PARIS: French satirical weekly Charlie Hebdo said Monday it was pressing charges after receiving fresh death threats over a cartoon of the Islamic scholar Tariq Ramadan.
The Swiss academic, an Oxford professor and conservative Islamic intellectual in France, has been accused of rape by two women after the Harvey Weinstein scandal unleashed a wave of sexual abuse accusations worldwide.
Ramadan, 55, has furiously denied the accusations as a “campaign of lies launched by my adversaries”.
“Rape,” reads the caption on Charlie Hebdo’s cover. “The defence of Tariq Ramadan.”
Laurent “Riss” Sourisseau, the magazine’s editor, said the threats and hate mail had “never really stopped” after the January 2015 attack in which 12 people were gunned down at its offices.

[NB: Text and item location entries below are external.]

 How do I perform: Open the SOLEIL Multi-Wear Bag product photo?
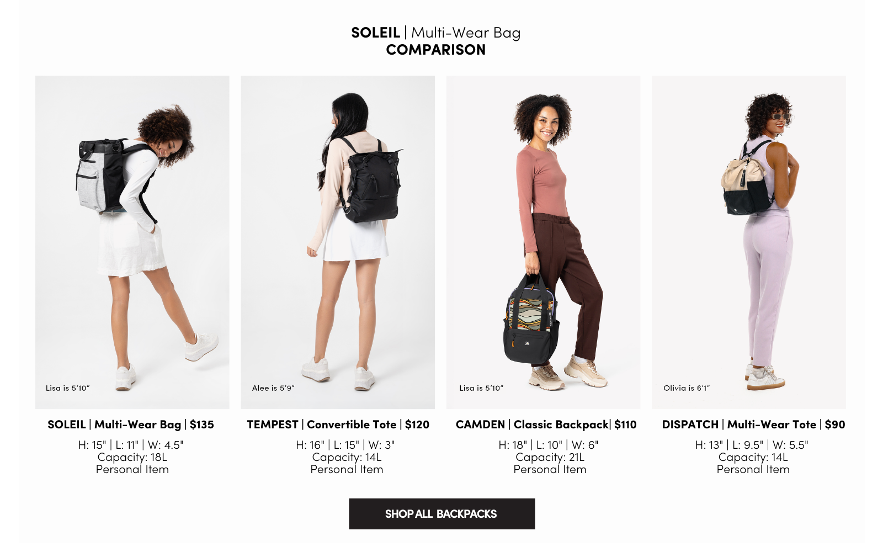132,242
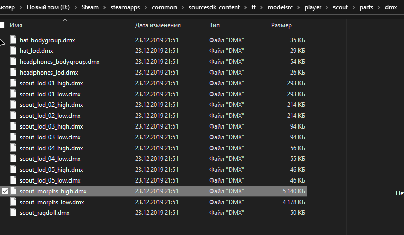Click the icon beside scout_morphs_low.dmx
This screenshot has height=235, width=404.
13,202
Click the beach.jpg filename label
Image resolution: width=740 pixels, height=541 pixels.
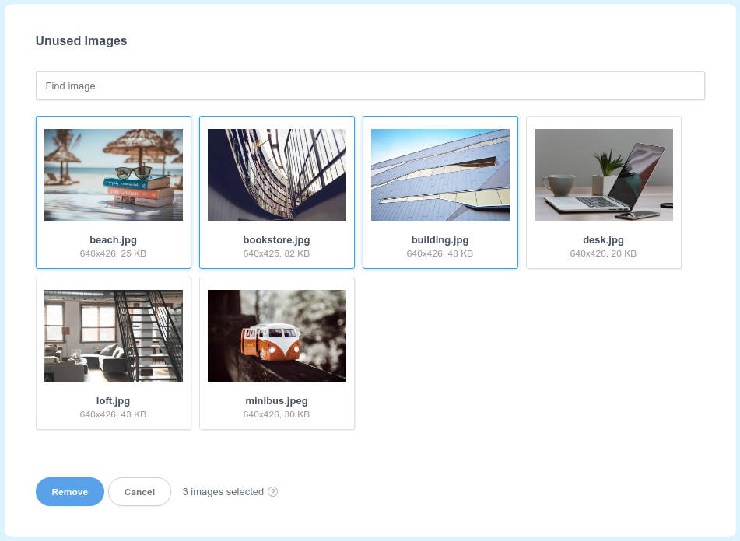pyautogui.click(x=113, y=240)
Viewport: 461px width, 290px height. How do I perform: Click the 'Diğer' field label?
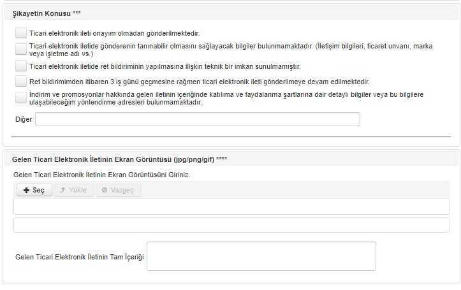click(24, 119)

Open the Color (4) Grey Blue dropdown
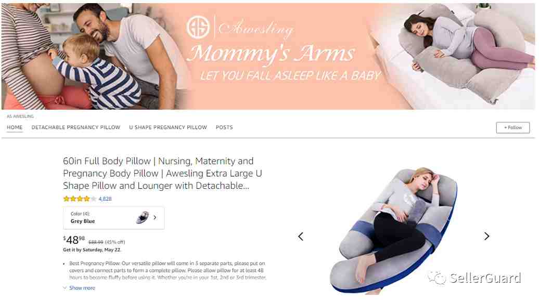point(114,218)
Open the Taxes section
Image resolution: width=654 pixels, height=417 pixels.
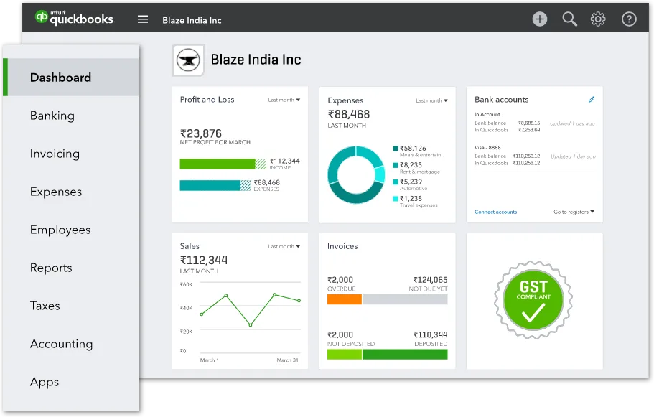45,306
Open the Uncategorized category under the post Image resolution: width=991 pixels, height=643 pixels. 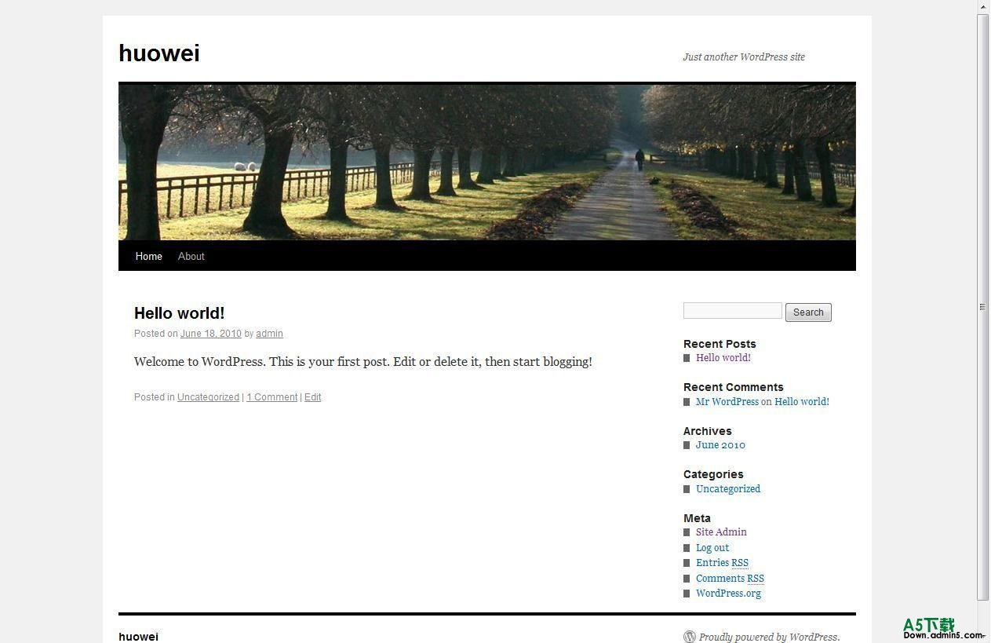208,396
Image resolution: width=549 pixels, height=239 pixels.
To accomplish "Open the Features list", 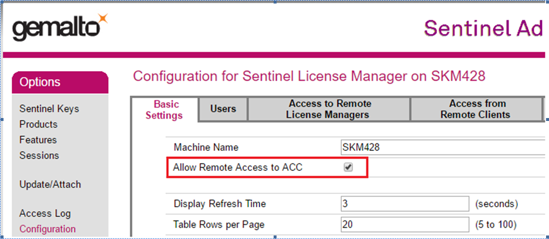I will [38, 140].
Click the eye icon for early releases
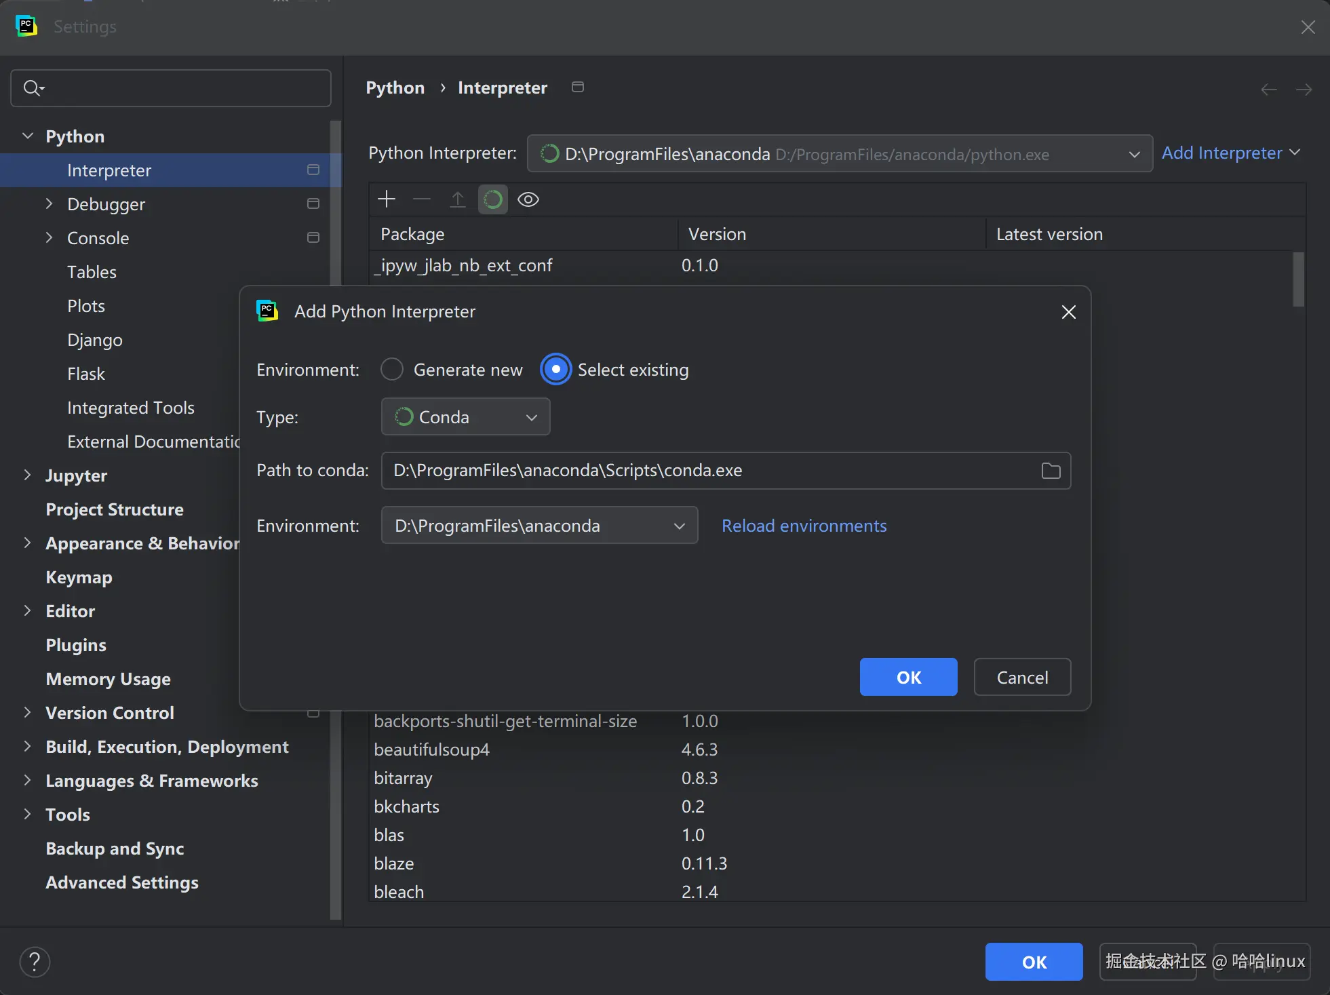This screenshot has width=1330, height=995. coord(528,199)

“Sometimes there are peaks when we receive explicit death threats on social media — this has been the case once again,” he told Europe 1 radio.
“It’s always difficult to know if these are serious threats or not, but as a principle, we take them seriously and press charges.”
The attack was the first in a wave of jihadist attacks in France over the past two years that have left more than 240 people dead.
Charlie Hebdo has continued to court controversy since the attack, notably with cartoons after the Barcelona attack and others that made light of an Italian earthquake that killed nearly 300 people.